Long-nosed fur seals (pictured above) were hunted almost to extinction in the early 19th century. They have since recovered with a population of about 100,000 in South Australia.

Environmental Law’s Extinction Problem – online workshop

Organisers: Prof. Afshin Akhtar-Khavari, Dr Katie Woolaston, Dr Michelle Lim

QUT Faculty of Law and the Macquarie Law School will co-host this online event on extinction and the role and significance of law, norms, and institutions. This interdisciplinary workshop will encourage wide ranging reflection and re-imagining of both the context and specifics of environmental law relating to ideas of loss and the extinction of living things.

Abstract: Extinction raises fundamental questions for environmental law and legal studies. We have to address escalating harm within current timeframes while engineering institutional and governance structures to address impending catastrophe. In attempting to address these challenges, legal responses to extinction tend to oscillate between nostalgia and hubris. Nostalgia in terms of protecting and restoring wild places and species and returning them to a pre-human ‘natural state’ on the one hand; and hubris in thinking that we can invent nature or use technology to engineer de-extinction on the other.

Whilst environmental law can contribute to extinction it also has the potential to creatively mobilise and bring together ideas and forces for governance. The subject of extinction explicitly confronts law and governance with an opportunity to interrogate and challenge its foundations, structural dispositions and why and whether it has to worry about loss at all.

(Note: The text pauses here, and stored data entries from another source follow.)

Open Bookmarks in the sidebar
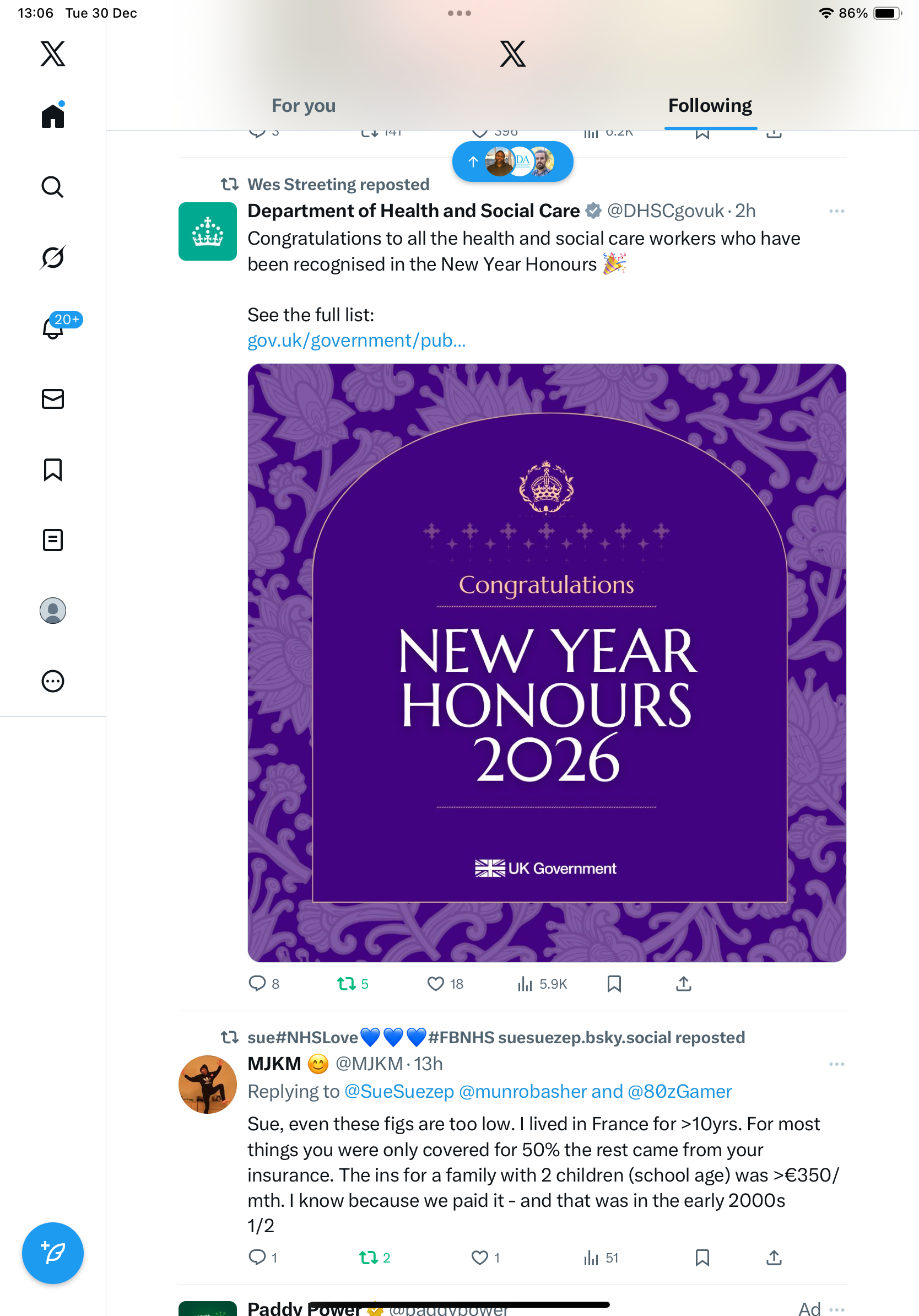The height and width of the screenshot is (1316, 919). 53,470
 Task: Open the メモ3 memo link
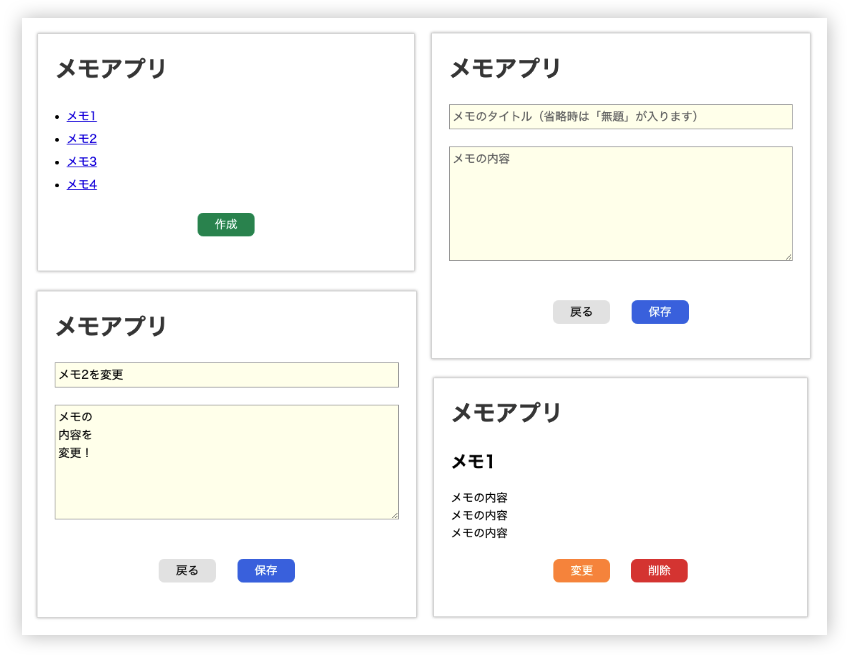click(x=80, y=161)
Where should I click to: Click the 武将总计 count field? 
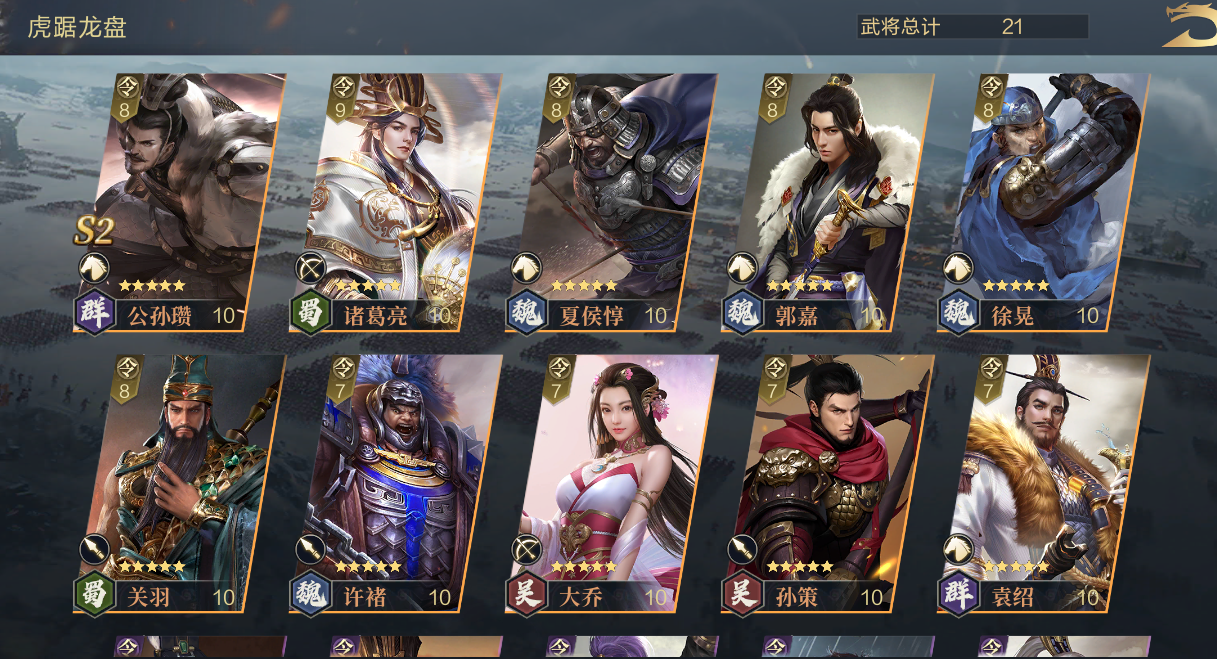[972, 27]
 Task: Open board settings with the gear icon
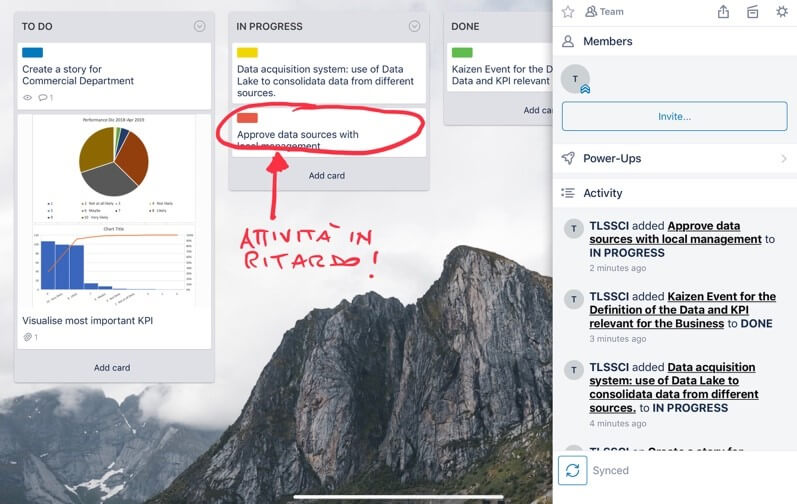tap(782, 12)
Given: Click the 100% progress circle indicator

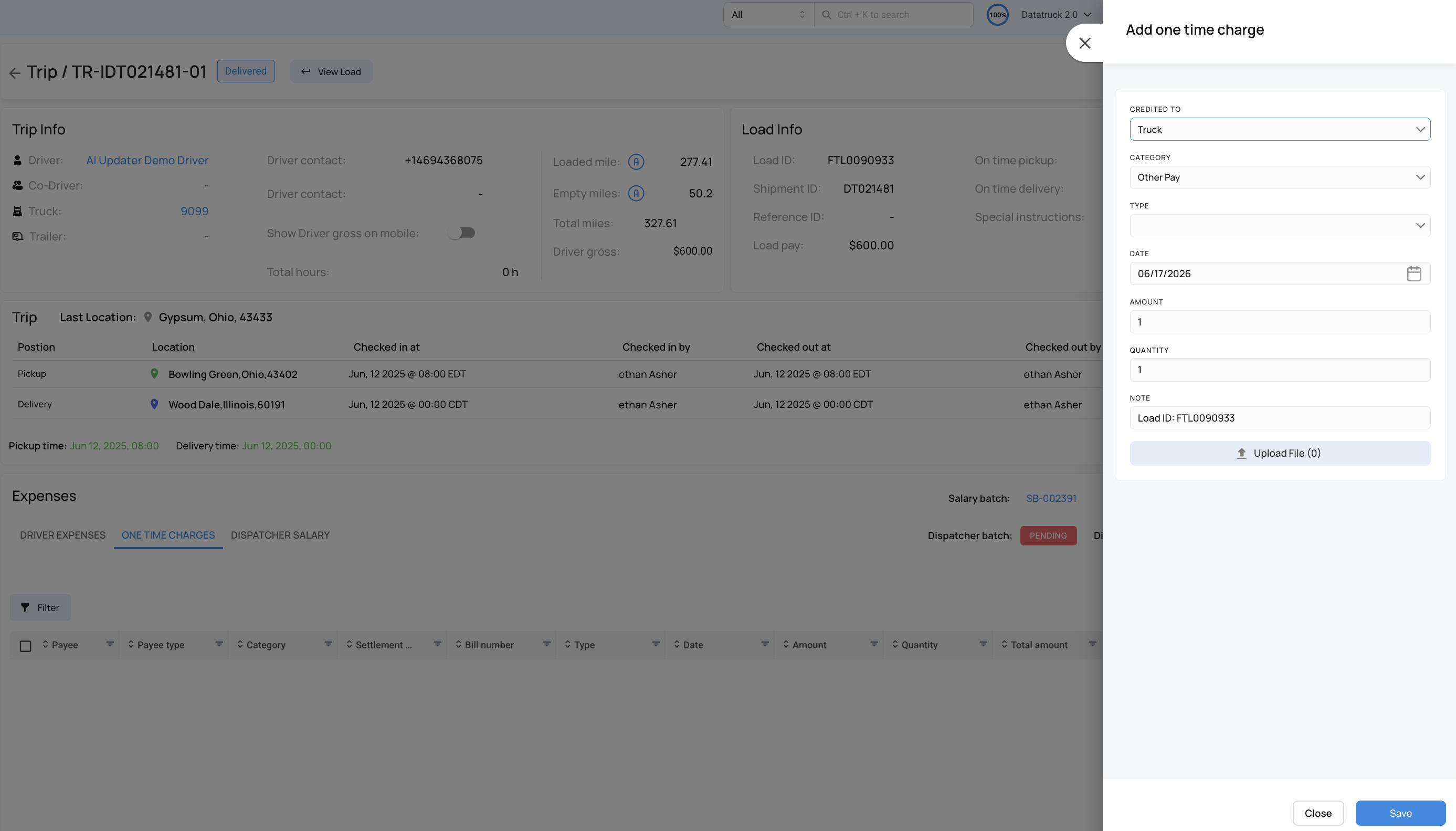Looking at the screenshot, I should point(997,15).
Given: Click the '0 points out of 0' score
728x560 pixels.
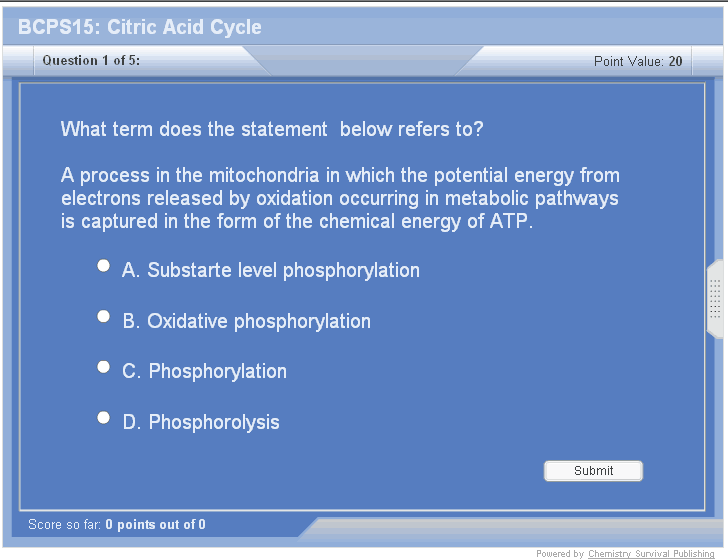Looking at the screenshot, I should pos(156,525).
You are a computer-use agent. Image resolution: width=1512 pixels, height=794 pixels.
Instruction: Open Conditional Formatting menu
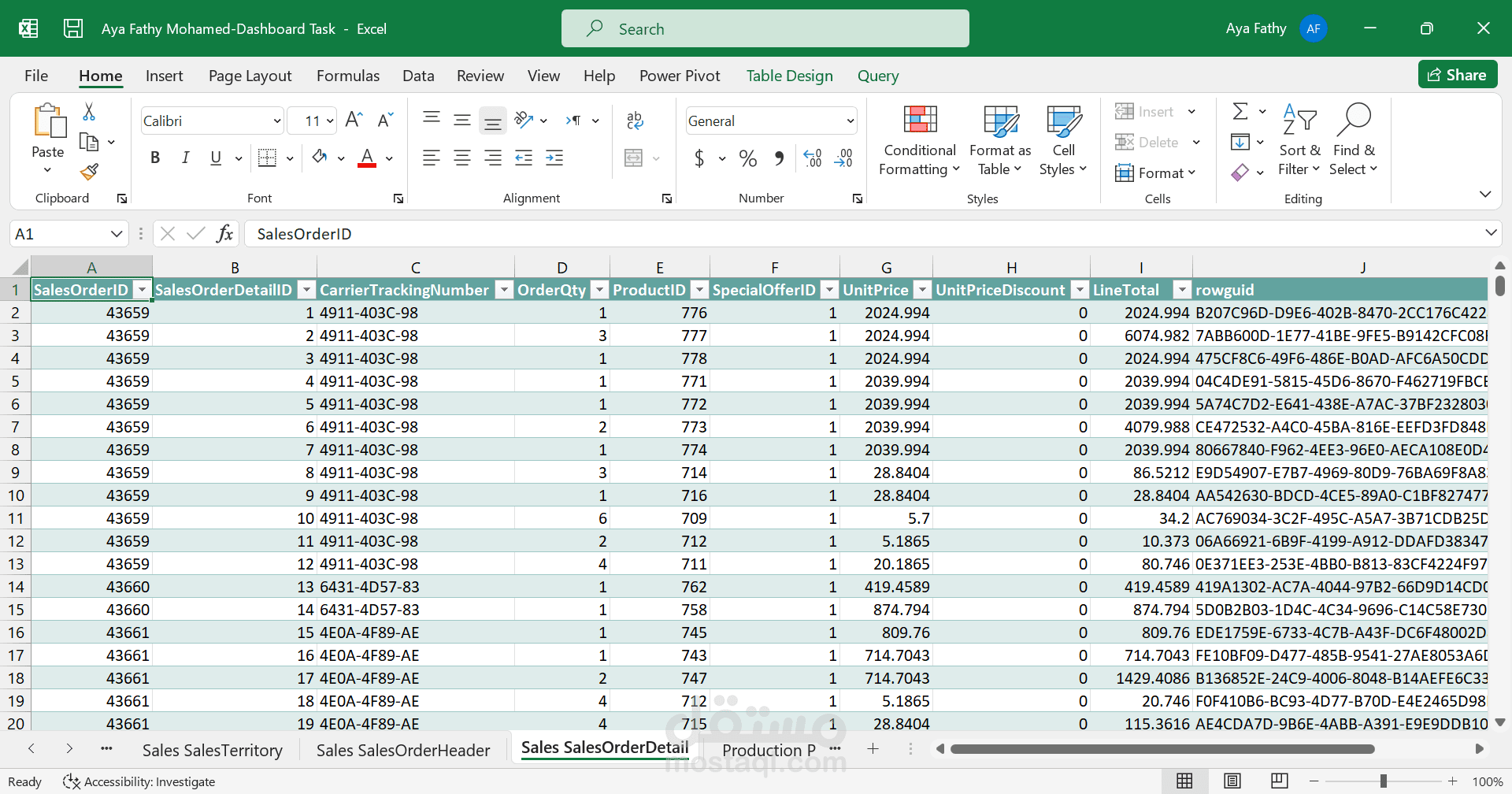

This workshop will interrogate and explore alternate imaginings of law, governance and ultimately new critical pathways and possibilities to challenge Environmental Law’s extinction problem. This online workshop brings together international speakers over four sessions, friendly to different times zone and will include a range of experts from around the world, including:

  • Glen Albrecht (University of Sydney)
  • Esther Turnhout (Wageningen University)
  • Andy Purvis (Natural History Museum, London)
  • Thom van Dooren (University of Sydney)
  • Lesley Hughes (Macquarie University)
  • Michelle Lim (Macquarie University)
  • Katie Woolaston (Queensland University of Technology)
  • Jeremy Bendik-Keymer (Cape Western Reserve University)
  • Erin O’Donnell (Melbourne University)
  • Paul Govind (Macquarie University)
  • Rob Amos (University College, London)
  • Werner Scholtz (University of the Western Cape)
  • Alexandra McEwan (Central Queensland University)
  • Charlotte Hunn (University of Tasmania)
  • Phillipa McCormack (University of Tasmania)
  • Afshin Akhtar-Khavari (Queensland University of Technology)

Workshop details

Dates and Times (AEST-BNE time): Thursday 3rd December (9.00am to 12.30pm and 6.00pm to 7.30pm) and Friday 4th December (9.00am to 10.30am and 6.00pm to 7.30pm) 2020
Venue: Online via Zoom
Cost: Free

Workshop program

Day one – Session one: 9am Brisbane/10am Sydney (1 hour 45 mins) – The Extinction Problem of Australian Laws and Governance

    • Welcome/intro (Session Chair: Prof. Afshin Akhtar-Khavari)
    • A conspiracy of inaction: the case of the Bramble Cay Melomys (Lesley Hughes – Macquarie University)
    • Apathy vs Compassion and the Banality of Legal Extinctions (Katie Woolaston/Afshin Akhtar-Khavari – Queensland University of Technology)
    • Creating a Culture of Learning: Applying Insights from Criminal Law to Species Extinctions (Phillipa McCormack/Charlotte Hunn – University of Tasmania)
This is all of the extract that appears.